Issue 20 (November 8)
The Office of Behavioral and Social Sciences Research (OBSSR) within the National Institutes of Health (NIH) will be holding the 2022 NIH Behavioral and Social Sciences Research Festival next month on December 8 and 9. The festival, held annually by OBSSR and the NIH Behavioral and Social Sciences Research Coordinating Committee (BSSR-CC), features panel discussions on recent social science research results, growing areas, and innovations in the field of health-related BSSR. This year, the festival will focus on social connection, mental and emotional health, social determinants of health, and measurement in BSSR. The keynote address will be delivered by Richard Woychik, Ph.D., the director of the National Institute of Environmental Health Sciences at NIH. The festival will also feature opening remarks from Christine Hunter, Ph.D., Acting Director of OBSSR. Register and view the full list of agenda and speakers here.
COSSA Executive Director Wendy Naus was featured in the latest episode of the American Statistical Association (ASA) podcast, Practical Significance (the ASA is a COSSA governing member). Naus discusses COSSA’s efforts to promote the social, behavioral, and statistical sciences to policymakers and ways that researchers can engage in the advocacy process. Check out the episode on the ASA website or wherever you get your podcasts.
On October 25, the National Science Foundation (NSF) announced that the Directorate for Education and Human Resources (EHR) had been renamed to the Directorate for STEM Education (EDU) in an effort to more accurately reflect the directorate’s portfolio and focus. In addition, the Division of Human Resource Development within the Directorate has been renamed the Division of Equity for Excellence in STEM (EES).The name changes were initially proposed in the President’s FY 2023 budget request to Congress.
The newly named EDU Directorate, which funds education research grants and career development opportunities for scientists, reportedly will not have its portfolio or core programs meaningfully changed. The EES Division will similarly retain its function in broadening participation of historically underrepresented communities in STEM. More information is available in the NSF announcement.

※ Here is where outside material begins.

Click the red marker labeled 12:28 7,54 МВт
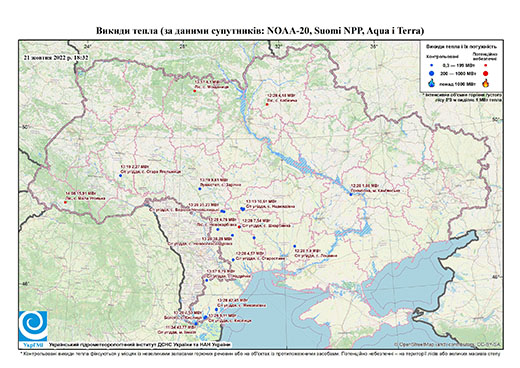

On October 25, the National Science Foundation (NSF) released a Dear Colleague Letter reaffirming the agency’s commitment to the findings of a 2019 report from the National Academies of Sciences, Engineering, and Medicine (NASEM) titled Reproducibility and Replicability in Science. This report was aimed at providing clear research practices and guidelines to recreate scientific results through multiple research methods and to identify ways to improve public confidence in scientific findings (see previous COSSA coverage). In addition, the NSF letter notes that the agency may be interested in funding proposals for research addressing reproducibility and replicability in science. NSF is especially interested in proposals on advancing the science of reproducibility and replicability, research infrastructure for reproducibility and replicability, and educational efforts to build a scientific culture that supports reproducibility and replicability. More information is available in the NSF letter.
President Biden has announced 15 appointments to the National Board for Education Sciences (NBES) within the Institute of Education Sciences (IES). NBES is responsible for advising the Director of IES to ensure that the institutes priorities are consistent with it’s mission. NBES is also responsible for strengthening procedures for technical and scientific peer review, presenting recommendations to strengthen education research, soliciting advice and information from the field, and ensuring IES is compliant with the Education Sciences Reform Act. NBES has not held a meeting since the end of the Obama Administration in 2016. For more information on appointments, please refer to the White House announcement.
On October 13, the National Academies of Sciences, Engineering and Medicine held a symposium celebrating the 60th anniversary of the Division of Behavioral and Social Sciences and Education (DBASSE). During the two-day event, presenters revisited some of the Division’s most notable activities and reports, such as the Societal Experts Action Network (SEAN) and the report on Reproducibility and Replicability in Science, to name a few. Later, speakers explored some of the topics that could dominate in the years ahead and how social science can contribute. In the words of former Director of the National Science Foundation Rita Colwell, “This is the age of the social sciences;” she called for better incorporation of the social, behavioral, and economic sciences at the outset of studies in the natural or physical sciences. Other topics identified for future attention include issues of equity, access to and safeguarding of data, global change, trust in and effective communication of science, and technology’s impact on the future. A recording of the symposium is available here.
CNSTAT Nominations for Workshop on Improving Measurement of Death by Suicide of Law Enforcement Officers
The Committee on National Statistics (CNSTAT) within the National Academies of Sciences, Engineering, and Statistics is calling for nominations for members of an organizing committee to create a public workshop on strategies to measure death by suicide of law enforcement and correctional officers. CNSTAT is seeking experts in criminal justice research and statistics, mental health and occupational health, administrative data, and integrating federal, state, tribal, and local government data systems. They are also seeking law enforcement and correctional officers for the event. Nominations will close on November 10, 2022.